Return, word for word, the portion of the piece on Dr Kathleen Watson starting with "Then there has" and going on through "seen her name.".

>> begin QUOTED TEXT

Dr Kathleen Watson is perhaps not a name known widely in hillwalking circles yet the achievements and stories of this noted Munroist are worth remembering, according to Dave Hewitt.
The past week or so has seen a number of news stories in which hills and death have been linked. A late-winter crop of on-hill fatalities (on Beinn Eighe, the Mamores, a couple on Snowdon). Also the passing, aged 74, of Chris Brasher, notable not just for his mainstream athletic achievements (pacing Bannister, winning the Olympic steeplechase gold, kickstarting the London marathon) but also instrumental in introducing orienteering to the UK, holding office within the John Muir Trust and marketing perhaps the most comfortable of all lightweight hill boots.
Then there has been the extraordinary news story concerning the death on Ben Nevis, in 1962, of Dundee teacher Tim Keeley, originally treated as a tragic accident but now, suddenly, being investigated as a possible murder.
So it's not been a great ten days or so in terms of hills and happiness, and there has been one other hill-related death which, while never likely to make the mainstream news pages or bulletins, ought to be mentioned at least briefly, at least here.
Dr Kathleen Watson died on Saturday 1 March, less than one month short of her 91st birthday. Her name will not be familiar to those beyond her immediate friends and family and her colleagues in the Dundee-based Grampian Club, but anyone who has ever given more than a cursory glance to the list of Munroists will have seen her name.
She completed her round, accompanied by husband John (who is still with us, and to whom condolences go out) on the unlikely finishing hill of Aonach Air Chrith on the first day of July 1960. There will have been a few - although not many - completions on the South Cluanie Ridge over the years, but most (if not all) with have occurred on the end peaks, Creag nan Damh and Creag a'Mhaim. The idea of finishing on one of the middle summits is, if not endearingly eccentric then certainly individual, and gives a clue to the character of the Watsons.
Their Munro finish was also unusual in that the exact time was published. An interesting article by N B Johnstone (Grampian Club Bulletin 1961, pp5-10) records that the Watsons "placed rocks on the cairn" at 10.10pm, having camped the previous night beside the graveyard west of Ratagan, a site "free from the attentions of sensitive lairds and other west highland inconveniences".

>> end QUOTED TEXT
>> begin PROVIDED MATERIAL

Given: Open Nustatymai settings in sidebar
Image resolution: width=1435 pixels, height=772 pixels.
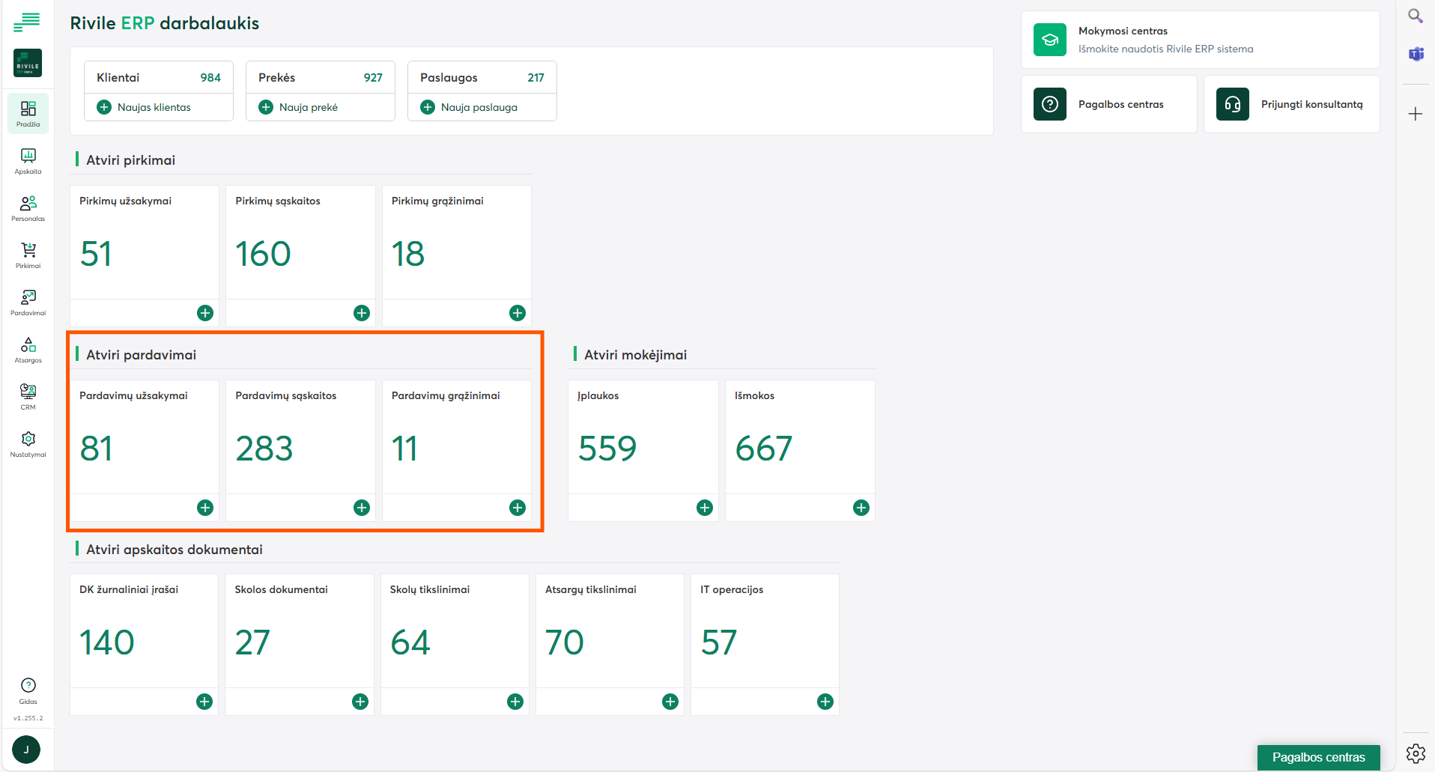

>> end PROVIDED MATERIAL

§ **RESULT BELOW**:
Then there has been the extraordinary news story concerning the death on Ben Nevis, in 1962, of Dundee teacher Tim Keeley, originally treated as a tragic accident but now, suddenly, being investigated as a possible murder.
So it's not been a great ten days or so in terms of hills and happiness, and there has been one other hill-related death which, while never likely to make the mainstream news pages or bulletins, ought to be mentioned at least briefly, at least here.
Dr Kathleen Watson died on Saturday 1 March, less than one month short of her 91st birthday. Her name will not be familiar to those beyond her immediate friends and family and her colleagues in the Dundee-based Grampian Club, but anyone who has ever given more than a cursory glance to the list of Munroists will have seen her name.